Люди, имевшие дело с Камю, видели в нем “великолепное совпадение личности, действия и творчества” (как писал его бывший друг Сартр). Но сам Камю считал, что не достоин своей репутации — именно из-за несоответствия между видимостью, точнее, видимой окружающим, воплощенной в слове и деле частью своего “я” и сокровенной, скрытой от посторонних глаз; между вылепленной усилием воли “маской” и неукротимым “черным огнем”, горевшим в глубине его существа. (“Каждый раз, когда мне говорят, что восхищаются мною как человеком, у меня такое чувство, будто я всю свою жизнь лгал”.) В предисловии ко второму изданию “Изнанки и лица” (1954) Камю с несвойственной ему откровенностью вынес на публику свою тайную драму: “Как все, я пытался хоть как-то исправить свою натуру посредством морали. Увы... Обладая энергией — а у меня она есть, — можно иной раз добиться того, чтобы поступать нравственно, но — не быть нравственным. А мечтать о нравственности, будучи человеком страсти, значит обречь себя на несправедливость в то самое время, как проповедуешь справедливость... Но в тот день, когда установится согласие между тем, что я есть, и тем, что я говорю, в тот день, может быть, — я едва смею это написать — я смогу создать произведение, о котором мечтаю. Речь в нем пойдет о...” — и дальше намечены основные темы и лица романа, да-да, того самого, который получил потом название “Первого человека”. Значит, сбылось?.. Еще один вопрос без ответа. Мы никогда не узнаем, действительно ли все произошло так, как было задумано, и приблизился ли Камю наконец к заветной цели, но если да, то “Первый человек” мог бы стать его главной книгой.
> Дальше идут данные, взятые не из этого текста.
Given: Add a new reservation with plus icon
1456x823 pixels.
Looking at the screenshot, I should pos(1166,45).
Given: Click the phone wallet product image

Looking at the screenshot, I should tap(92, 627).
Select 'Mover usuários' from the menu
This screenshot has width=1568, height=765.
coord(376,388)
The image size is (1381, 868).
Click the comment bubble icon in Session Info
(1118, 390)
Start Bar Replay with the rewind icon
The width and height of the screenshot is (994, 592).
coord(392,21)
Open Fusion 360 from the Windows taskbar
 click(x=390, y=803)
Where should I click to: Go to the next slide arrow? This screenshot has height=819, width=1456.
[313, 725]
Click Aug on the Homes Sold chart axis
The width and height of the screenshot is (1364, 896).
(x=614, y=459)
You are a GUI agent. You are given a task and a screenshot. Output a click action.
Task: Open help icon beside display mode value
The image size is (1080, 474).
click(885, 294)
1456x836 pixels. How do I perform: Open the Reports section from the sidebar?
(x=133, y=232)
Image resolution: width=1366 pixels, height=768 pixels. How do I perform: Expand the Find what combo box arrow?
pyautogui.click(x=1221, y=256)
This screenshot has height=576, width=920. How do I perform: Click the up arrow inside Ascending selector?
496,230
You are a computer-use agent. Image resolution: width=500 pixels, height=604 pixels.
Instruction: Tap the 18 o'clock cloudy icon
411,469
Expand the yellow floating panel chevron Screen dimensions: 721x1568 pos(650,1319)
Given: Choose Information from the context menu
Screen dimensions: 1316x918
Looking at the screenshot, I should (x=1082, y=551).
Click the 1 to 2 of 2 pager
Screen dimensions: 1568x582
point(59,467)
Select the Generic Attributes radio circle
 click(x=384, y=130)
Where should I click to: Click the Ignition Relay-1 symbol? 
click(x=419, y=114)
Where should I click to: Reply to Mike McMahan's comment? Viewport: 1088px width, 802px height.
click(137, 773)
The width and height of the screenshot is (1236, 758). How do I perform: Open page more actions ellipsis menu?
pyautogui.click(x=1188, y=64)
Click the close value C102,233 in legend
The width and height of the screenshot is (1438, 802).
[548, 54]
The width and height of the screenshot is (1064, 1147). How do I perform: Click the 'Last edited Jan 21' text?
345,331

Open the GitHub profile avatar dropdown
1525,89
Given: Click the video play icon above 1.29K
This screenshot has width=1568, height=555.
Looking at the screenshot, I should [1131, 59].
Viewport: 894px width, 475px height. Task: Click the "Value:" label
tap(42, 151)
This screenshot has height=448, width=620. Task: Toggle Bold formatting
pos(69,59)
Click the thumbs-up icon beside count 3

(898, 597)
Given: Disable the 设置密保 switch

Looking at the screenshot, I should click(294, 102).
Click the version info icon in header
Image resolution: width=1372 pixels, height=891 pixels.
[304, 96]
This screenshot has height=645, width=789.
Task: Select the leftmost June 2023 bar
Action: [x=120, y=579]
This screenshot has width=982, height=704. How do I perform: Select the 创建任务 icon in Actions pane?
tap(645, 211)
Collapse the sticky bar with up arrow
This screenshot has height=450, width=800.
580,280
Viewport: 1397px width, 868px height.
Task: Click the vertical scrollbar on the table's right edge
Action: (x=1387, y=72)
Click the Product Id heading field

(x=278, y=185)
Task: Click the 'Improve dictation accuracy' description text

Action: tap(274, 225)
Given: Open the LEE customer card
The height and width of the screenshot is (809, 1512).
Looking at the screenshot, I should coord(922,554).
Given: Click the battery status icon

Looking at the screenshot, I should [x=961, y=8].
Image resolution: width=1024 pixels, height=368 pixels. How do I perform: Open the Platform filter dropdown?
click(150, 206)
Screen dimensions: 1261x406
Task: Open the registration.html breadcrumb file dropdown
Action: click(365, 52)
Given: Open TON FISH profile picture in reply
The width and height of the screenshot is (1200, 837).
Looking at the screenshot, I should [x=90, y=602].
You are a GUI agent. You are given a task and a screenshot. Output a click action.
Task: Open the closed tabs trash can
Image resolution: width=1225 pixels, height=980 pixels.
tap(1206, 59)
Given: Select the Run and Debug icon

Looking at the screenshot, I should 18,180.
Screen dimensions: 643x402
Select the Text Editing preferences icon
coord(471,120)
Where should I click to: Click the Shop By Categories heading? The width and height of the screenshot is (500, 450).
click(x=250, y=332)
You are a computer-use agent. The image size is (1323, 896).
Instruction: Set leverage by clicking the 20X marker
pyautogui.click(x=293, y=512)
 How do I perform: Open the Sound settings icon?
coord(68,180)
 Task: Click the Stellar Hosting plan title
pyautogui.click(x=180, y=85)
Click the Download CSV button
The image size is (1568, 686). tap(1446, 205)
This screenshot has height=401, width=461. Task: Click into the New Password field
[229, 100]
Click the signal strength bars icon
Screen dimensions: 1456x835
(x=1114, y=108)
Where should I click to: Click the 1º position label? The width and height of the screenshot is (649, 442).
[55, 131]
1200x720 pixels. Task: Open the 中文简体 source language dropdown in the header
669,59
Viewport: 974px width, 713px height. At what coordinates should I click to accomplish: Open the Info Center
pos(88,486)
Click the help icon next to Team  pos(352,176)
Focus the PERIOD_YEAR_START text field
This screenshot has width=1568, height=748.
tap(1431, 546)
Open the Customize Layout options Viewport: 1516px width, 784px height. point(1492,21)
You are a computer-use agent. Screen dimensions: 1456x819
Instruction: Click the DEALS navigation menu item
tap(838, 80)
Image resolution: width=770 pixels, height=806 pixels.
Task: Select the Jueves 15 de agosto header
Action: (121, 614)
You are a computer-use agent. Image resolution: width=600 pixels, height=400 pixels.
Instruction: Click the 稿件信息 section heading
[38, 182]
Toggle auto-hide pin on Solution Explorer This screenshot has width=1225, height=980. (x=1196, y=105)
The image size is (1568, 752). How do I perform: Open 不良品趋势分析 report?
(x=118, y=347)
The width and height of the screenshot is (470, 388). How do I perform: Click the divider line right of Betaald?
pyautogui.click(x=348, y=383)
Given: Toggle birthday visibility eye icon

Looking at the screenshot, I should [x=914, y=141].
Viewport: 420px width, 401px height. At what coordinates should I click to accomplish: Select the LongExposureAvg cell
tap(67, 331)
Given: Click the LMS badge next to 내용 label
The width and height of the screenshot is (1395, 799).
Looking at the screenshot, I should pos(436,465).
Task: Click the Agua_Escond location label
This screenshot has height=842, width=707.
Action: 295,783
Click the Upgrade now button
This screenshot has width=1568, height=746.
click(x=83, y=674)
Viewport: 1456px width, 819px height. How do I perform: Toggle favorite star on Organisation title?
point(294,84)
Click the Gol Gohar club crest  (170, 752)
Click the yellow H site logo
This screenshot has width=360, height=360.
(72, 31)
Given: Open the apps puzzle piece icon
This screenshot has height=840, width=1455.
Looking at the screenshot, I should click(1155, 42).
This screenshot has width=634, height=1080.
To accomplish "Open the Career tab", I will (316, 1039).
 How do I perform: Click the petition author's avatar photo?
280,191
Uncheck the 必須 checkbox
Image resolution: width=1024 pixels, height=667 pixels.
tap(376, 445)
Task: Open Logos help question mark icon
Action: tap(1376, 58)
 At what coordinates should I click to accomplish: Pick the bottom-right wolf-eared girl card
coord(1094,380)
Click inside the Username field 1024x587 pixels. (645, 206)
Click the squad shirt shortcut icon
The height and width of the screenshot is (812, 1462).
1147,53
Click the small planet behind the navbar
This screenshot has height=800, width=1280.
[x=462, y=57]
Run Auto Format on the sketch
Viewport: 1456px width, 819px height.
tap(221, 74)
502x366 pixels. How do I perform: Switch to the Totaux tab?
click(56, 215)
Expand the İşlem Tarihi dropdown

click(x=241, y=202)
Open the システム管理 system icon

Среди набросков к роману есть запись: “Книга должна быть незаконченной (выделено автором. — М. З.). Например: И на пароходе, увозившем его обратно во Францию...” Боже мой, просто оторопь берет от этих почти буквальных и двусмысленных совпадений! Словно судьба нарочно подыграла автору, чтобы злобно посмеяться над ним. Ведь открытый финал романа, по определению, открыт в будущее и предполагает некую перспективу, возможность продолжения. В данном случае подразумеваемое обещание относилось в равной мере к герою и к автору. Но... “машина, увозившая его обратно в Париж...”. Конец. Все же, прежде чем поставить точку, я хочу еще раз предоставить слово Камю: “Если душа существует, неверно было бы думать, что она дается нам уже сотворенной. Она творится на земле, в течение всей жизни. Сама жизнь — не что иное, как долгие и мучительные роды. Когда сотворение души, которым человек обязан себе и страданию, завершается, приходит смерть”.

[1] Полностью роман выходит в издательстве “Фолио” (Харьков), в том же переводе.

[2] Эта неустоявшаяся смесь представляет немалые трудности для перевода, которые героически одолела И. Кузнецова.

[3] Камю посвятил г-ну Луи Жермену свою Нобелевскую речь.